- Directed by: Alan Zweig
- Produced by: Kristina McLaughlin Michael McMahon
- Cinematography: Alan Zweig
- Edited by: Randy Zimmer
- Production company: Primitive Entertainment
- Release date: May 3, 2009 (Hotdocs Film Festival);
- Running time: 100 minutes
- Country: Canada
- Language: English

= A Hard Name =

A Hard Name is a 2009 documentary film by Alan Zweig that explores the lives of ex-convicts.

In the film, Zweig interviews seven ex-convicts about their times in prison and their lives on the outside. The men talk about insights they have gained about their lives, including how childhood abuse led to a life of crime. Film subjects include one man who stabbed fellow inmate Clifford Olson 21 times, before Olson committed his serial killings.

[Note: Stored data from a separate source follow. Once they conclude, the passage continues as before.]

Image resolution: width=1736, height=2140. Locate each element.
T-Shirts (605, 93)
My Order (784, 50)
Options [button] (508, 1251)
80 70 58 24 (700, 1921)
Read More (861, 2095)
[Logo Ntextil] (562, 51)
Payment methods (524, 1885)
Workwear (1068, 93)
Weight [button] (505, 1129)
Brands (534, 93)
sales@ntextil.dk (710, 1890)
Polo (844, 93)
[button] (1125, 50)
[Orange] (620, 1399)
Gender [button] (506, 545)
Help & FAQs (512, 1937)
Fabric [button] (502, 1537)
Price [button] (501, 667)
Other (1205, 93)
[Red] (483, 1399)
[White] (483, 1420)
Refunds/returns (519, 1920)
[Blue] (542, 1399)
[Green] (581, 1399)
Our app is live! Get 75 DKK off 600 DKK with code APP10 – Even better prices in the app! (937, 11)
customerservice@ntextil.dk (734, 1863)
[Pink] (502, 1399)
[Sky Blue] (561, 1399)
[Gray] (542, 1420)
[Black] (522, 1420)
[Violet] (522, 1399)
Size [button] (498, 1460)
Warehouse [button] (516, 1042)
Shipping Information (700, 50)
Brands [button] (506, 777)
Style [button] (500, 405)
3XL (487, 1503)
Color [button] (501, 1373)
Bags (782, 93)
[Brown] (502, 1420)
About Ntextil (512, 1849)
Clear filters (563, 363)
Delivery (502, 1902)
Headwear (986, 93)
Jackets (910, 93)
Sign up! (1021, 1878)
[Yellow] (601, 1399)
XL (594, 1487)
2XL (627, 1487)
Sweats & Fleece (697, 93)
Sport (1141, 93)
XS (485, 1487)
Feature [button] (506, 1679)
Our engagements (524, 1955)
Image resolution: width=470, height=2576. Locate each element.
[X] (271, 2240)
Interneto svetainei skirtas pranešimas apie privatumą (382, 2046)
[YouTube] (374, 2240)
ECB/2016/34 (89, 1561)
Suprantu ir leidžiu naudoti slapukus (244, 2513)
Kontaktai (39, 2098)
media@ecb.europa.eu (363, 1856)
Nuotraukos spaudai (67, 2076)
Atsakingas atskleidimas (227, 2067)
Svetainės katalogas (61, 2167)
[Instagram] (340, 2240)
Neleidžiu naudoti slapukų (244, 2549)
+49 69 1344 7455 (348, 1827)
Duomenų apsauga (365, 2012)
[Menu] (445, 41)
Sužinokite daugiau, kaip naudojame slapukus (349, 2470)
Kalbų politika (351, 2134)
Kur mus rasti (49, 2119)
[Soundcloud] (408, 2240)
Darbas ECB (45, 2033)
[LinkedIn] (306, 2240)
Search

Another of the film's subjects was abused as a child while a resident at the Mount Cashel Orphanage in St. John's, Newfoundland and Labrador. A Hard Name ends with archival television footage of him performing, playing the guitar and singing for other young residents of the home.

Zweig admitted to be intimidated about doing these interviews:

"[...] Intimidated, I guess. Less by their danger and more by a male competitive thing, in a way…they’re going to see through me. They’re going to see that if I went to jail, I’d be an easy mark. I’m not as tough as them. I haven’t survived what they’ve survived and they’re just going to dismiss me as a weak citizen.”

However, the ex-convicts interviewed were surprisingly open to Zweig and allowed themselves to be shown as vulnerable.

==Release==
A Hard Name premiered May 3, 2009 at the Royal Cinema in Toronto. The film received the Genie Award for Best Feature Length Documentary at the 30th Genie Awards in 2010. It was also chosen as one of the top ten audience favourites at the Hot Docs Canadian International Documentary Festival.